Many analysts suspect the Tianjin plan and the others may be no more than verbal intervention to boost market confidence.
“To a large extent, they are just plans, or more detailed plans to five-year plans,” said Ting Lu, an economist at Bank of America-Merrill Lynch, referring to five-year economic blue-prints that China uses to chart its growth path.
“It’s not stimulus as defined by Wall Street.”
Indeed, many of the industries recently highlighted by local governments as areas of investment are those outlined in their five-year plans, making it hard to tell if recent investment pledges are indeed new.
And even if local governments were to attempt to bring-forward spending to lift economic growth, they will need approval from Beijing, as it controls the reins of bank lending and has the last say on any big project, said Lu.
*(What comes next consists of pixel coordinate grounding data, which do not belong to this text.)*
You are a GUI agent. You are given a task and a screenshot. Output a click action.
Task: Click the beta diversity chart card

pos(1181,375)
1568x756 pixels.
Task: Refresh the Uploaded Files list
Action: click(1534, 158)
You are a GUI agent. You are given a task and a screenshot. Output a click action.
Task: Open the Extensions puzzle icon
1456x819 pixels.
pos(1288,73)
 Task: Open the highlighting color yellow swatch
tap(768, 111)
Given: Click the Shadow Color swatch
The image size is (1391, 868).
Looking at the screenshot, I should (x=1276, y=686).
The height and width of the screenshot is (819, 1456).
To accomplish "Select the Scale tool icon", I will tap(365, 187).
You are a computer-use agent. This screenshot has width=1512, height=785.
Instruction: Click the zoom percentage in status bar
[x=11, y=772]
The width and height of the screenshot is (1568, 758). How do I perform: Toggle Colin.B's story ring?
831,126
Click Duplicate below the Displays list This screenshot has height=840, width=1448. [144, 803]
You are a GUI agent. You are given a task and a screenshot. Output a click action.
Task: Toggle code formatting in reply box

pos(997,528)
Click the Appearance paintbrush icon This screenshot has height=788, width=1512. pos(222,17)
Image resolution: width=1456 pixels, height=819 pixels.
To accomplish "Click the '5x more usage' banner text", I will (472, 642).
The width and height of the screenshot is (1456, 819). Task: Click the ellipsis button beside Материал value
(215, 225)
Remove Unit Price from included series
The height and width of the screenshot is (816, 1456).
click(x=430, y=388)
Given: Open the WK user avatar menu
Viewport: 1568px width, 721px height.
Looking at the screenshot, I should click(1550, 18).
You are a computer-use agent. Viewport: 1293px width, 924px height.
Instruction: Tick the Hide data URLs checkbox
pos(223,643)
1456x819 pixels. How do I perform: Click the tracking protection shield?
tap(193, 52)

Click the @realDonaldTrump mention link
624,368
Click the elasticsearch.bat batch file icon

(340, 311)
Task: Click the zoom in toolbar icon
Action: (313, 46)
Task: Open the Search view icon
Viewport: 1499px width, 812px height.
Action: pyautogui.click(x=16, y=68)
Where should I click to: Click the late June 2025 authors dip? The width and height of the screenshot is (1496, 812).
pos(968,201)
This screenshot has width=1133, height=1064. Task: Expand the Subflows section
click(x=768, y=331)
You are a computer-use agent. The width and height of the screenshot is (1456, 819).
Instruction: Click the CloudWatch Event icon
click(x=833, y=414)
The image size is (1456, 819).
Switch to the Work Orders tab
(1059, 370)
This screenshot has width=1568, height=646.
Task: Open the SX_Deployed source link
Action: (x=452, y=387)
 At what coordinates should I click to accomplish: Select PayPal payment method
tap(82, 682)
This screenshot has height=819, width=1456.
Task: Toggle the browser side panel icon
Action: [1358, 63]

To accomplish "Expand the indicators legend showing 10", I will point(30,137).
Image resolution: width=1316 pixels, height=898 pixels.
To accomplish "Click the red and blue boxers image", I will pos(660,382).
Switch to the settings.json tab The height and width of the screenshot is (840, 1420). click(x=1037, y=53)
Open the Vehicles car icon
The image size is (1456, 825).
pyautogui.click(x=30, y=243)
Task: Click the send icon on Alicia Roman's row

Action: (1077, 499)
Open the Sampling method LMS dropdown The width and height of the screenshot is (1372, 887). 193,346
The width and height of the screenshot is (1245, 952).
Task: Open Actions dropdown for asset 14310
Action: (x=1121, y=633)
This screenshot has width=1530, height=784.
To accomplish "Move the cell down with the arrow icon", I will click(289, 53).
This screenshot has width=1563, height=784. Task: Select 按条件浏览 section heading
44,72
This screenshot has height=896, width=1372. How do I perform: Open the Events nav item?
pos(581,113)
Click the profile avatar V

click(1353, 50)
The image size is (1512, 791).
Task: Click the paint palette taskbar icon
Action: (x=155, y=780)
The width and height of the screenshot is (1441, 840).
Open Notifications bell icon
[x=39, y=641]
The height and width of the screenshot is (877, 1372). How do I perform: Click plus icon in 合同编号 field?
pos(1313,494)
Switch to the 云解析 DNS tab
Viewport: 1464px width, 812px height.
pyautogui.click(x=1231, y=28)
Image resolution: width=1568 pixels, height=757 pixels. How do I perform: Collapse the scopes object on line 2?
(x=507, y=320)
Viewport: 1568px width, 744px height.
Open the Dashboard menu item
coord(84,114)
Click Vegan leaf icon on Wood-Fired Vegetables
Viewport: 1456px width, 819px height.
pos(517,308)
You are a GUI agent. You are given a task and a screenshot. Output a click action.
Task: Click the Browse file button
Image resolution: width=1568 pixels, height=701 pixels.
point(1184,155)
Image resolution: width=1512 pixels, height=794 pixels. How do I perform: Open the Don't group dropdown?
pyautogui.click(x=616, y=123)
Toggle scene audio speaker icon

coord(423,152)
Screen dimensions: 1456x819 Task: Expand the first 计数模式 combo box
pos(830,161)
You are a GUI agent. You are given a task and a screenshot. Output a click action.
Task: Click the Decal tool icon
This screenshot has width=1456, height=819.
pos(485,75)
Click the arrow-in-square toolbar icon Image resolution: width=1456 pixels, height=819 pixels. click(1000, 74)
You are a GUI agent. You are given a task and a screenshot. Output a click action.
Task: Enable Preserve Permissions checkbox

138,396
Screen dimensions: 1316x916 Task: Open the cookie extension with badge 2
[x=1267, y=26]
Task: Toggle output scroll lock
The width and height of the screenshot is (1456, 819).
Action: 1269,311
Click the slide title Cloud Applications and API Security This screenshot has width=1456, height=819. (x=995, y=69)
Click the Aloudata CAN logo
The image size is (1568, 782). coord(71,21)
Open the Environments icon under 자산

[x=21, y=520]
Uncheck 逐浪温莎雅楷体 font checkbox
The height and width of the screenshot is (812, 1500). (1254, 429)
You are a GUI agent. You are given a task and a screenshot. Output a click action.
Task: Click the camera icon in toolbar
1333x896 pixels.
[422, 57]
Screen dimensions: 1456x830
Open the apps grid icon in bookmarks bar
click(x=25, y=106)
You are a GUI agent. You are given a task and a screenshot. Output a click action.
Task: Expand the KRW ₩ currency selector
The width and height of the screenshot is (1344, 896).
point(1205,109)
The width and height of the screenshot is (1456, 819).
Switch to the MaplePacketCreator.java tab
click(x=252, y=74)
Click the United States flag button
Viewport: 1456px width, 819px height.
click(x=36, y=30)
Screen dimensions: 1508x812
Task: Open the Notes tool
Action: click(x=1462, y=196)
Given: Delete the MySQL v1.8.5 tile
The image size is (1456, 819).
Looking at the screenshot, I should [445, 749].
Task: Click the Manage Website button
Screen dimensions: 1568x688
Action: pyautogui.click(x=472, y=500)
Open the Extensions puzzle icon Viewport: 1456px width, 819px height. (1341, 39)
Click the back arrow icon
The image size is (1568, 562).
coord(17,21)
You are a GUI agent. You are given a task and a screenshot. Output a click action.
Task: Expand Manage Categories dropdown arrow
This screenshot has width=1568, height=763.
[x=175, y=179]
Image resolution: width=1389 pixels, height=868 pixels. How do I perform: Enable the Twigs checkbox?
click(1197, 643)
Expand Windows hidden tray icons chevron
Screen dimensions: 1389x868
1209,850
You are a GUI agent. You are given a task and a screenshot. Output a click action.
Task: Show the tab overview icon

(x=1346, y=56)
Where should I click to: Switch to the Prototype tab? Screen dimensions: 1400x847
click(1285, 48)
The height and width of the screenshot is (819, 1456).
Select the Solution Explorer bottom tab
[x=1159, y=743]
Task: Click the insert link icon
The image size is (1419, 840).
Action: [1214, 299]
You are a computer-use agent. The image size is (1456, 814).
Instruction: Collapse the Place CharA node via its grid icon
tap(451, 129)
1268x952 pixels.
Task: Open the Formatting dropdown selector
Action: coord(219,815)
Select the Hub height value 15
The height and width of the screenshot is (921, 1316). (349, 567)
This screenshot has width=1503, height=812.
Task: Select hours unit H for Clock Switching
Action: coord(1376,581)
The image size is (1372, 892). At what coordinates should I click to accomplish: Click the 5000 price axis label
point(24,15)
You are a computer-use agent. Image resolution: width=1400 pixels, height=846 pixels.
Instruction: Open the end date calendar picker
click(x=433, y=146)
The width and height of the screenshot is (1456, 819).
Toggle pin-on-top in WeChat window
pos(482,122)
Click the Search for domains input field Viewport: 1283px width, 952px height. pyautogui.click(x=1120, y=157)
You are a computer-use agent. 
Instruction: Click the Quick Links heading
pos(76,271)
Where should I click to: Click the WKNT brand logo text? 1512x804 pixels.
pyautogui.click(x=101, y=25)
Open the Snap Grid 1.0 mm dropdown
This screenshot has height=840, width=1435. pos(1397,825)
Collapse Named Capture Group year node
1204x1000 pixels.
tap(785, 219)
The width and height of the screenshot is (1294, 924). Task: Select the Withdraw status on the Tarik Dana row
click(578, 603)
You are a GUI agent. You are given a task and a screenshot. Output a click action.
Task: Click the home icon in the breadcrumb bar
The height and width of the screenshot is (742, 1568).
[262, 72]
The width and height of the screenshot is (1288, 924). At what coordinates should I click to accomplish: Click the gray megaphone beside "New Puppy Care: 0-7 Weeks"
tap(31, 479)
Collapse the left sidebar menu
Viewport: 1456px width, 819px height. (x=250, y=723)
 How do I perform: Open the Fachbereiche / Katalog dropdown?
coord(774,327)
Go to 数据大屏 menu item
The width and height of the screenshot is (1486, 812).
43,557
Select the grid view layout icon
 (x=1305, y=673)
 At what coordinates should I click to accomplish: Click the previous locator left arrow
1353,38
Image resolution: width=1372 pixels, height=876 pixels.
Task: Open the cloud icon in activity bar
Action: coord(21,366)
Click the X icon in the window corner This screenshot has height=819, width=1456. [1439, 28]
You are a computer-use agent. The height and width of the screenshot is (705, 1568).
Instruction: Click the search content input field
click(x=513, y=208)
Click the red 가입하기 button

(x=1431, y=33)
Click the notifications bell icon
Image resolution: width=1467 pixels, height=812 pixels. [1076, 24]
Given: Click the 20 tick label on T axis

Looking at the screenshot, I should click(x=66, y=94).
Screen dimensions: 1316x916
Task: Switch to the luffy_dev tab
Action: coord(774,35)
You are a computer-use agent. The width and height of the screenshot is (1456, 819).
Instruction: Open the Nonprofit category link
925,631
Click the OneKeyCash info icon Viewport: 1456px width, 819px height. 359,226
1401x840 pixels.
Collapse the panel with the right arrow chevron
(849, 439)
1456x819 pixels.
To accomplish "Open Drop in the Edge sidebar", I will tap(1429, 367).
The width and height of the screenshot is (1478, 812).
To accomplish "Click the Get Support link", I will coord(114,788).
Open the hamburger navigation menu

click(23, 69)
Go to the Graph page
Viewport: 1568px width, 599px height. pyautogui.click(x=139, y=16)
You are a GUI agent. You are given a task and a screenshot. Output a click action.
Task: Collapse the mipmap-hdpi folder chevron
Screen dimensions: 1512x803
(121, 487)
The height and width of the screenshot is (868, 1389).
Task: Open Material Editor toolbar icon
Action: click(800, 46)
Earlier this month, The Financial Times highlighted Changsha’s spending plan:
That the government of Changsha, a city of 7m, needs to prop up its economy at all might strike outside observers as bizarre. The city’s gross domestic product increased 12.9 per cent in the first half of this year, about two-thirds faster than the national growth rate. But the pace of growth was down from its 15.2 per cent average of the past five years. The drop to low double-digit growth has been sudden and unwelcome.
“Changsha has been among the fastest growing of the cities in central China, but it’s still small on a per capita basis and we want to catch up with the coastal areas. It’s like when you give a skinny man a nice meal. He still wants to eat more,” says Liu Fei, president of Hunan Fuli Investment Consultancy.